Youll need minimal DTOs and serializers (MinimalRequestPayload, MinimalResponsePayload) just to move bytes. You can use JSON for now; protocol details will be formalized later.

Register it after RoutingDecisionMiddleware:

app.UseMiddleware<TransportDispatchMiddleware>();

At this point, you no longer need ASP.NET controllers for microservice endpoints; you can have a catch-all pipeline.


5. Minimal end-to-end test

Owner: test agent, probably in StellaOps.Gateway.WebService.Tests (plus a simple host for microservice in tests)

Scenario:

  1. Start an in-memory microservice host:

    • It uses AddStellaMicroservice.

    • It attaches to the same IInMemoryRouterHub instance as the gateway (created inside the test).

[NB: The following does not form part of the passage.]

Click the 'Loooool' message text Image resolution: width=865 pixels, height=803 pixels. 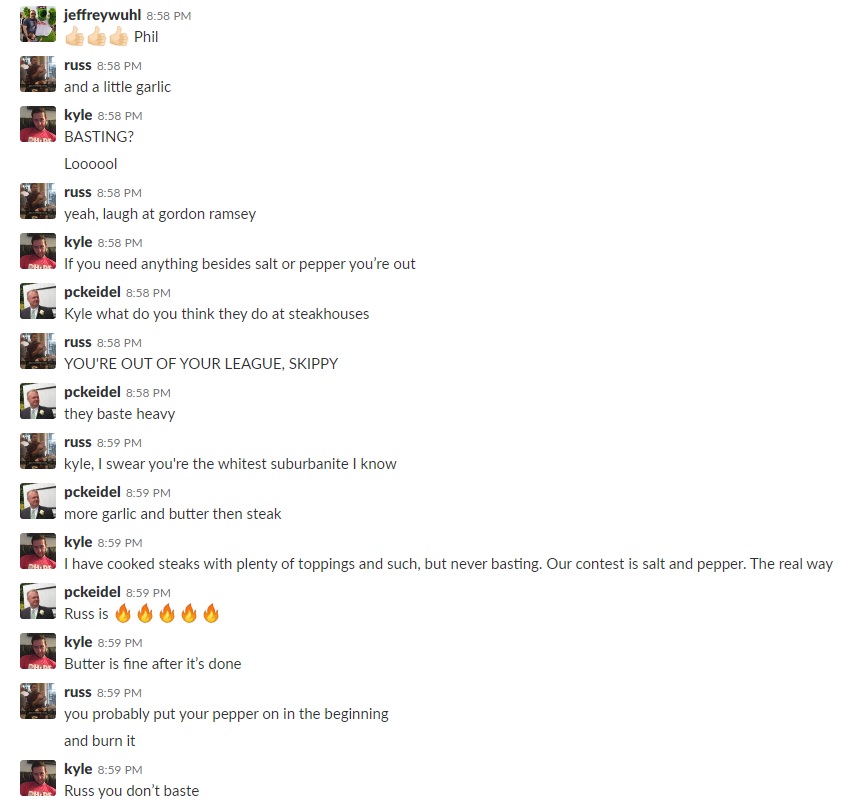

    • It has a single endpoint:

      • [StellaEndpoint("GET", "/ping")]
      • Handler returns “pong”.
  2. Start the gateway host:

    • Inject the same IInMemoryRouterHub.
    • Use middlewares: EndpointResolutionMiddleware, RoutingDecisionMiddleware, TransportDispatchMiddleware.
  3. Invoke HTTP GET /ping against the gateway (using WebApplicationFactory or TestServer).

Assert:

  • HTTP status 200.

  • Body “pong”.

  • The router hub saw:

    • At least one HELLO frame.
    • One REQUEST frame.
    • One RESPONSE frame.

This proves:

  • HELLO → gateway routing state population.
  • Endpoint resolution → connection selection.
  • InMemory transport client used.
  • Minimal dispatch works.

6. Done criteria for “Gateway: minimal routing using InMemory plugin”

Youre done with this step when:

  • A microservice can register with the gateway via InMemory.

  • The gateways IGlobalRoutingState knows about endpoints and connections.

  • The HTTP pipeline:

    • Resolves an endpoint based on (Method, Path).
    • Asks IRoutingPlugin for a connection.
    • Uses ITransportClient (InMemory) to send REQUEST and get RESPONSE.
    • Returns the mapped HTTP response to the client.
  • You have at least one automated test showing:

    • GET /ping through gateway → InMemory → microservice → back to HTTP.

After this, youre ready to:

  • Swap NaiveRoutingPlugin with the health/region-sensitive plugin you defined.
  • Implement heartbeat and latency.
  • Later replace InMemory with TCP/UDP/Rabbit without changing the HTTP pipeline.